Wednesday, June 5, 2013

1306.0825 (Cristiano Nisoli et al.)

Artificial Spin Ice: Controlling Geometry, Engineering Frustration    [PDF]

Cristiano Nisoli, Roderich Moessner, Peter Schiffer
Frustration in the presence of competing interactions is ubiquitous in the physical sciences and is a source of degeneracy and disorder, giving rise to new and interesting physical phenomena. Perhaps nowhere does it occur more simply than in correlated spin systems, where it has been studied in the most detail. In the past few years, a new perspective has opened in the study of frustration through the creation of artificial frustrated magnetic systems. These materials consist of arrays of lithographically fabricated single-domain ferromagnetic nanostructures that behave like giant Ising spins.
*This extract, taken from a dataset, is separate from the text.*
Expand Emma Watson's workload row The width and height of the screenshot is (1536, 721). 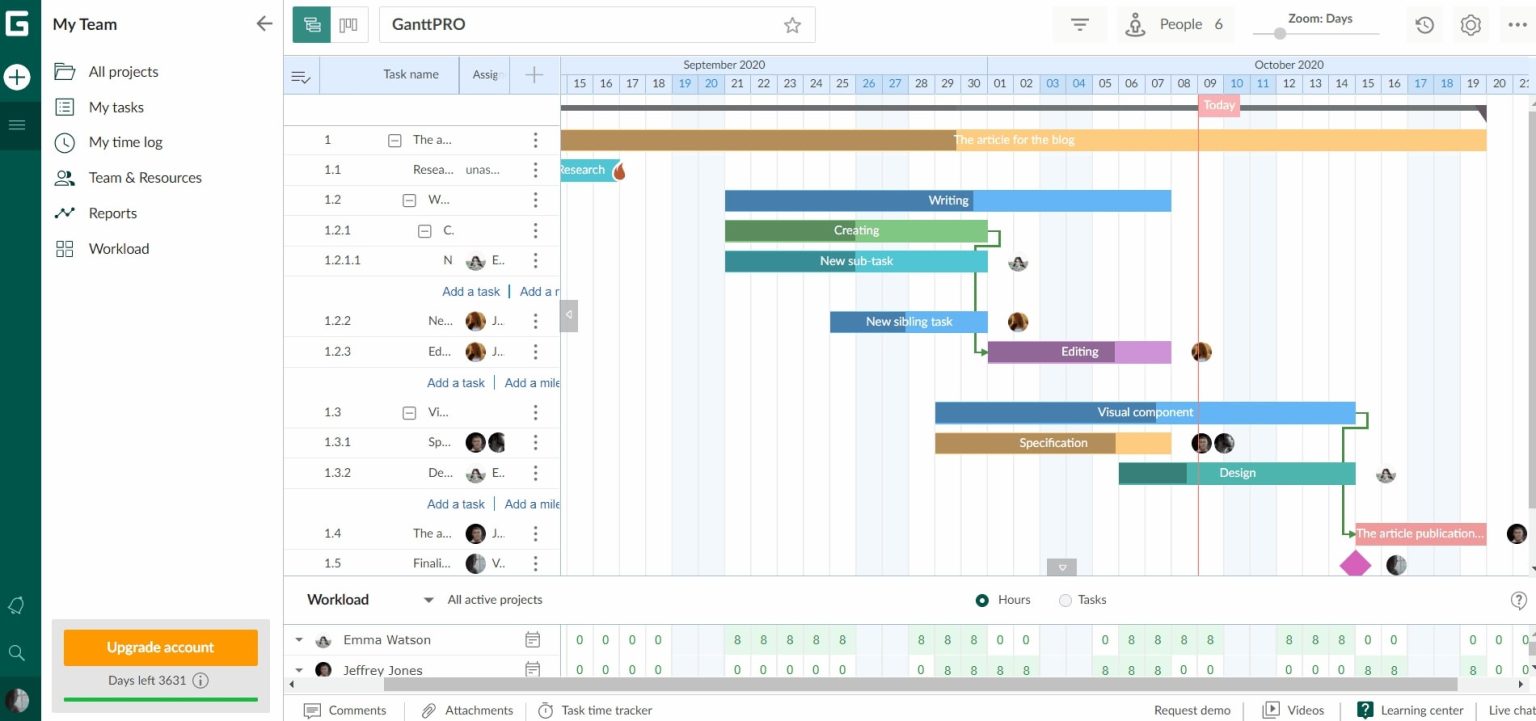[x=299, y=640]
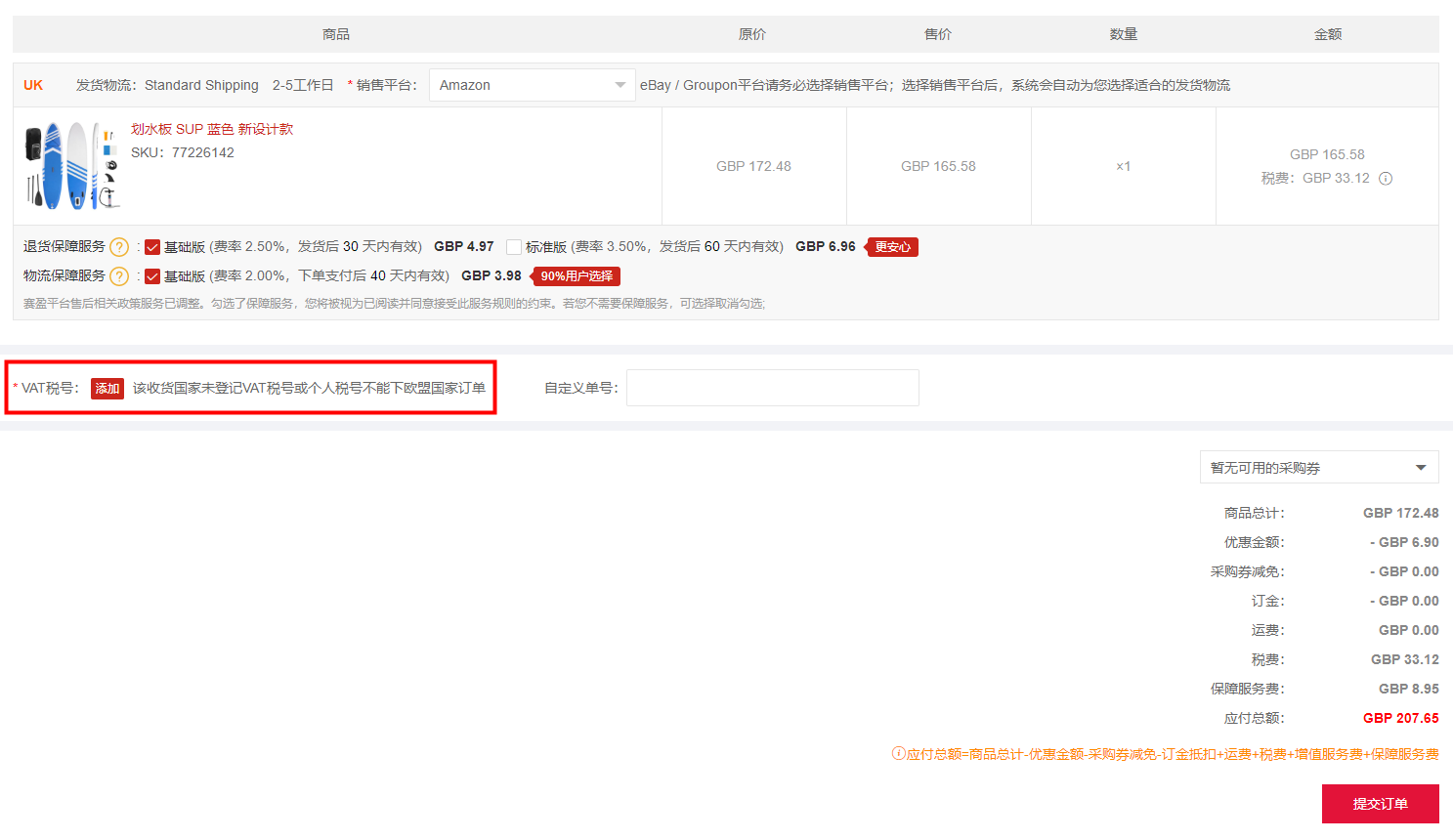
Task: Submit the order with 提交订单
Action: (x=1380, y=804)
The nanostructures' interactions can be controlled through appropriate choices of their geometric properties and arrangement on a (frustrated) lattice. The degrees of freedom of the material can not only be directly tuned, but also individually observed. Experimental studies have unearthed intriguing connections to the out-of-equilibrium physics of disordered systems and non-thermal granular materials, while revealing strong analogies to (spin) ice materials and their fractionalized magnetic monopole excitations, lending the enterprise a distinctly interdisciplinary flavor. The experimental results have also been closely coupled to theoretical and computational analyses, facilitated by connections to classic models of frustrated magnetism, whose hitherto unobserved aspects have here found an experimental realization. We review the considerable experimental and theoretical progress in this field, including connections to other frustrated phenomena, and we outline future vistas for progress in this rapidly expanding field.